* _The request_
Reproduce every line of the listing below with no changes at all.

* _Exercise data_
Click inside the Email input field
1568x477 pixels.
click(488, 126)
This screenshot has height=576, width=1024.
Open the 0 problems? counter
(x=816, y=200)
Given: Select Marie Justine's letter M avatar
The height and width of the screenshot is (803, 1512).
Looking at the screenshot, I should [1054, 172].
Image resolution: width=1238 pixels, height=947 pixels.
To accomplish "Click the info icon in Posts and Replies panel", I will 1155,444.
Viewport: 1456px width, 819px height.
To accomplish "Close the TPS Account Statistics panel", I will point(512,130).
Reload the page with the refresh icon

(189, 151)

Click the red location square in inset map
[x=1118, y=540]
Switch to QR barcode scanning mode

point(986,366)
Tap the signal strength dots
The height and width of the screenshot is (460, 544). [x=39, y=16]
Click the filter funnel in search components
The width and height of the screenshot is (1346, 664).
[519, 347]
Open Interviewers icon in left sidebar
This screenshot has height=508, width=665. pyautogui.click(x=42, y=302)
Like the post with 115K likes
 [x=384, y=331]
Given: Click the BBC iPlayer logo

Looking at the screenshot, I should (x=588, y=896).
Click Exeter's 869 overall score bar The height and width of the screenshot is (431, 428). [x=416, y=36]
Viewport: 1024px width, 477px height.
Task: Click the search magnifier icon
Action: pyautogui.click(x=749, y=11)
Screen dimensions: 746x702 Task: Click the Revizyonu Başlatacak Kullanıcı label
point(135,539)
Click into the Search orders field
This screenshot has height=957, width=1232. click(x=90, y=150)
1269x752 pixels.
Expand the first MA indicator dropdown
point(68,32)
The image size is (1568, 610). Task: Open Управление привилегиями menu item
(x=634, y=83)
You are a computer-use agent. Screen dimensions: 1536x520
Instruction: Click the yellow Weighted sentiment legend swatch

* _Task output_
Click inside the Email input field
1568x477 pixels.
click(488, 126)
This screenshot has height=576, width=1024.
Open the 0 problems? counter
(x=816, y=200)
Given: Select Marie Justine's letter M avatar
The height and width of the screenshot is (803, 1512).
Looking at the screenshot, I should [1054, 172].
Image resolution: width=1238 pixels, height=947 pixels.
To accomplish "Click the info icon in Posts and Replies panel", I will 1155,444.
Viewport: 1456px width, 819px height.
To accomplish "Close the TPS Account Statistics panel", I will point(512,130).
Reload the page with the refresh icon

(189, 151)

Click the red location square in inset map
[x=1118, y=540]
Switch to QR barcode scanning mode

point(986,366)
Tap the signal strength dots
The height and width of the screenshot is (460, 544). [x=39, y=16]
Click the filter funnel in search components
The width and height of the screenshot is (1346, 664).
[519, 347]
Open Interviewers icon in left sidebar
This screenshot has height=508, width=665. pyautogui.click(x=42, y=302)
Like the post with 115K likes
 [x=384, y=331]
Given: Click the BBC iPlayer logo

Looking at the screenshot, I should (x=588, y=896).
Click Exeter's 869 overall score bar The height and width of the screenshot is (431, 428). [x=416, y=36]
Viewport: 1024px width, 477px height.
Task: Click the search magnifier icon
Action: pyautogui.click(x=749, y=11)
Screen dimensions: 746x702 Task: Click the Revizyonu Başlatacak Kullanıcı label
point(135,539)
Click into the Search orders field
This screenshot has height=957, width=1232. click(x=90, y=150)
1269x752 pixels.
Expand the first MA indicator dropdown
point(68,32)
The image size is (1568, 610). Task: Open Управление привилегиями menu item
(x=634, y=83)
You are a computer-use agent. Screen dimensions: 1536x520
Instruction: Click the yellow Weighted sentiment legend swatch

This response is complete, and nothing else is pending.